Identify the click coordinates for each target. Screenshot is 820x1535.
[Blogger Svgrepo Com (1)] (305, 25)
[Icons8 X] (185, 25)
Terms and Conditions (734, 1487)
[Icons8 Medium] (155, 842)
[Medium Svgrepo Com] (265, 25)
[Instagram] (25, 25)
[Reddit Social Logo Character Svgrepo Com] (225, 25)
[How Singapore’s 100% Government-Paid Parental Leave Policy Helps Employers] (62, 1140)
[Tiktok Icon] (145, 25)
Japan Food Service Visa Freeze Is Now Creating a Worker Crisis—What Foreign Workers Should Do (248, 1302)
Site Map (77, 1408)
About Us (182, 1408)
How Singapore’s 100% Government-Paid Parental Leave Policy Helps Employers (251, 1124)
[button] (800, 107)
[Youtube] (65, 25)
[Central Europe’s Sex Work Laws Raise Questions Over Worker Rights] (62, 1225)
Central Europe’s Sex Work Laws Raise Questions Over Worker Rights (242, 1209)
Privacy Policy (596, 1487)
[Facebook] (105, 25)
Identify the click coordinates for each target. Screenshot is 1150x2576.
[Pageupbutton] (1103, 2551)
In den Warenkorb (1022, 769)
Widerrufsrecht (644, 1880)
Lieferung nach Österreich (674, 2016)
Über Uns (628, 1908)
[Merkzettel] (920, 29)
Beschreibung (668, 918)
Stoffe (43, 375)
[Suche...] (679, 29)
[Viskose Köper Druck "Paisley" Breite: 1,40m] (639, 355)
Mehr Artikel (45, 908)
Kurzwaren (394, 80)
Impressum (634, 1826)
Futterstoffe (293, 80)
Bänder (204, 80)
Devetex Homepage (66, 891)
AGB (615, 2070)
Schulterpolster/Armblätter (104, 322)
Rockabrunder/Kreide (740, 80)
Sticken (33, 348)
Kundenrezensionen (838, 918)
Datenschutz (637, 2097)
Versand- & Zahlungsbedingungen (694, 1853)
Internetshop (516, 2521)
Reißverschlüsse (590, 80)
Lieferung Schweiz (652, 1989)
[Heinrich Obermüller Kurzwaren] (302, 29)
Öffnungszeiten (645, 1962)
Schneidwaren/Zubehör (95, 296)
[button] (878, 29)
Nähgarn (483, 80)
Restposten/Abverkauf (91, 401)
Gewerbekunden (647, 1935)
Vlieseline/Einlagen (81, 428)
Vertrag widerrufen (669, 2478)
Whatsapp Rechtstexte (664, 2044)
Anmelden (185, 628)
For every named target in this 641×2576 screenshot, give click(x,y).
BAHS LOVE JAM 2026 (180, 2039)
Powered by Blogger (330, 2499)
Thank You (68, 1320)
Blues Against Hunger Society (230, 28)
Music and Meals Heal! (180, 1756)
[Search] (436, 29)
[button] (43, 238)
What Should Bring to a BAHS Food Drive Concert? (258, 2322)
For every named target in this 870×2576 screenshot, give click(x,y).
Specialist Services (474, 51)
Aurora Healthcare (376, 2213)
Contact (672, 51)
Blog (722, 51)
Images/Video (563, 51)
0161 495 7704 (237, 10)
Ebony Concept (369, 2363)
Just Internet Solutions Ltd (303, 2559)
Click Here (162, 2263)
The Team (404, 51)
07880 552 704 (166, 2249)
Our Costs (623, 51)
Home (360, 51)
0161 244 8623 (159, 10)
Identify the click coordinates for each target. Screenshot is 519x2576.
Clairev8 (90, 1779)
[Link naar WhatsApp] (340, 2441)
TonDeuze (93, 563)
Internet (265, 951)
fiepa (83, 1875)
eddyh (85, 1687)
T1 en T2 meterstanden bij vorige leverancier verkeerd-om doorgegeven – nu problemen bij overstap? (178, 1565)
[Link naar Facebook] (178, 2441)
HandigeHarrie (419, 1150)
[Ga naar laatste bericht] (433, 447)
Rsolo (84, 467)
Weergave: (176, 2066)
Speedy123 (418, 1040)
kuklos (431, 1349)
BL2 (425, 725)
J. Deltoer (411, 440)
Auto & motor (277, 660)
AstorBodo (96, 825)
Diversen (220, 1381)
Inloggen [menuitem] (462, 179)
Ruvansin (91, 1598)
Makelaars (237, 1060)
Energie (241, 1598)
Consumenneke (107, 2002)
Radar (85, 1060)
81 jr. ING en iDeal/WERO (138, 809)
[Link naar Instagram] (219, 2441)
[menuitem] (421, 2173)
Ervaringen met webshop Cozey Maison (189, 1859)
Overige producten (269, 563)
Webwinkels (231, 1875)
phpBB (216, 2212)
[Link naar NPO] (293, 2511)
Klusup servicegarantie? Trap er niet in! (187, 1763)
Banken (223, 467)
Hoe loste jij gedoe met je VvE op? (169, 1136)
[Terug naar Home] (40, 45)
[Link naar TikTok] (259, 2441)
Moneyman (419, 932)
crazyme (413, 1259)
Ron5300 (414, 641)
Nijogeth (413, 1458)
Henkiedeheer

..........

How to complete this task: Set down, exactly as they stand above, the lines starting with the line with "For every named target in this 641×2576" and going on through the line with "Aurora Healthcare (376, 2213)", and no others.

Result of the task:
For every named target in this 641×2576 screenshot, give click(x,y).
BAHS LOVE JAM 2026 (180, 2039)
Powered by Blogger (330, 2499)
Thank You (68, 1320)
Blues Against Hunger Society (230, 28)
Music and Meals Heal! (180, 1756)
[Search] (436, 29)
[button] (43, 238)
What Should Bring to a BAHS Food Drive Concert? (258, 2322)
For every named target in this 870×2576 screenshot, give click(x,y).
Specialist Services (474, 51)
Aurora Healthcare (376, 2213)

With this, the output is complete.